I started by thinking this was called Air Corp Blue Black because it is a blue-black similar to the colour of many military uniforms but keeping in mind the picture on the bottles of Noodlers inks usually tells a story there had to be more to the name.
The ink a is attribute to the 'Flying Tigers', this and the fact they were formed as part of the Republic of China Airforce can be seen on the bottle that has both a picture of a tiger, a flying tiger, Chinese writing and the American flag alongside the flag of the Republic of China (from that time period).
Pilots from the USA Army Air Corp and Marine Corp were recruited by President Roosevelt to make up the First American Volunteer Group of the Republic of China Air Force, commanded by Claire Lee Chennault. They flew Curtis P-40B Warhawk aircraft marked with Chinese colours but always under American control. The group was also known as the Flying Tigers because of the distinctive marking on the plans they flew.
The mission was to bomb Japan and though the group was formed before Pearl Harbour delays meant they did not fly a mission until after the US and Japan had declared war with each other. Their first combat mission was 12 days after Pearl Harbour (20.12.41), they were disbanded in July 1942 to be replaced by the 23rd Fighter Group of the USA Air Force. The 23rd FG retained the distinctive nose markings of the planes.
I had been looking at this ink for a long time and was not sure I wanted to commit to yet another bottle of ink that I would never finish so when the opportunity arose to get a sample I snapped it up immediately.
I am not sure I can call this ink blue-black as it is so much more. I would describe it as a teal-green with a black overlay .
The chromatography hints at what I mean as it shows a mix of turquoise, dark green and black.
The swatch on col-o-ring demonstrates what I am trying to describe – you can see the black looks like it has been painted over the teal-green as an after thought. On Tomoe you see the same thing but the teal is far more dominant in that swatch.
On cheap paper there was some feathering Dry time was very good but I definitely couldn’t use both sides of the paper. It was also at this stage I noted the nib creep.
On Rhodia it was very slow drying, I wasn’t surprised as I could see as I wrote it was quite wet looking. It dries to a dark teal colour with some shading.
On Tomoe again very very slow to dry. The way the colours separate out (as shown in the swatches above) makes this an interesting ink. Here it still dries to a dominant dark green teal but the back gives it some lovely shading.

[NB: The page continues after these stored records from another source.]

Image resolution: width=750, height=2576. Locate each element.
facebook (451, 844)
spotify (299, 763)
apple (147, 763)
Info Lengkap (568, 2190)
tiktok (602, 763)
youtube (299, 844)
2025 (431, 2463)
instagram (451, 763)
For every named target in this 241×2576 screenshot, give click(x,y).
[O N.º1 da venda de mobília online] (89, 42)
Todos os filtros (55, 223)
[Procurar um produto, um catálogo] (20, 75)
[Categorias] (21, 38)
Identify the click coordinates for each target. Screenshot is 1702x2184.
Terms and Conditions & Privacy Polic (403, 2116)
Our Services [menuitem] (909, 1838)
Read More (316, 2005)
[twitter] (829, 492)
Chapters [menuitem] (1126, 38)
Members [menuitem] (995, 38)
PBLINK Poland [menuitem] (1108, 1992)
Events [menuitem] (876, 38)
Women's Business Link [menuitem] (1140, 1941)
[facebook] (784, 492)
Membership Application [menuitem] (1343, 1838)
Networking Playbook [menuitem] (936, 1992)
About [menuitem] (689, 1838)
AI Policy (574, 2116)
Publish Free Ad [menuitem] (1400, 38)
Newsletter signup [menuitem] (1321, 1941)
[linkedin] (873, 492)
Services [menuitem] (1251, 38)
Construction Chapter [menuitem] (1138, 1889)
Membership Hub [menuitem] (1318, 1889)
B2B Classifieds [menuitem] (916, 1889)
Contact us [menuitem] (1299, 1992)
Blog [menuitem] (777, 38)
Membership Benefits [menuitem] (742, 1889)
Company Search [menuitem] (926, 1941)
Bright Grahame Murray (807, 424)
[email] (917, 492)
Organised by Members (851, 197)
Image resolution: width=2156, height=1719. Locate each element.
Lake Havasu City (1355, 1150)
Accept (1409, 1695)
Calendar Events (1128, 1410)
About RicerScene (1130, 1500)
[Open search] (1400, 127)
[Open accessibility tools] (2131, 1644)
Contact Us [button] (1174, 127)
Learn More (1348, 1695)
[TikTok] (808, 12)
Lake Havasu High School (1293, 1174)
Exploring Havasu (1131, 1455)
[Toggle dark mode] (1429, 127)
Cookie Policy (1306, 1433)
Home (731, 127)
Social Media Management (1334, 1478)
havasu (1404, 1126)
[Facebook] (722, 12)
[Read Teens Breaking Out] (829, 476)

Despite this ink being wet / slow drying I do like it and in fact have been using it at work – its ok on paper the weight of copy paper, there is a little show through but for use for note taking or if I am using good quality paper this is fine. It is a unique colour – I could not find anything amongst all my inks that comes near it and as you can see below there is no consistency to what is considered blue-black.
It wasn’t that long ago you could not get Noodlesr inks in this part of the world. Now in NZ, Inkt and PenClassics carry them. The range is not huge but this is one colour you can usually purchase.
In summary -
Saturation - high
Shading – yes but the better the paper the better the shade
Sheen – no
Shimmer - no
Nib dry-out - none
Nib creep – yes some
Start-up – Excellent
Feathering – yes on cheap paper
Drying – slooooow
Cleaning - good
Water resistance – this is one of Noodlers bullet proof inks so should be water-proof. As you can see from the photos it is quite water resistant, but a lot of the turquoise ink washed out – it still leaves an impressive amount behind but I wouldn’t call this completely bullet proof.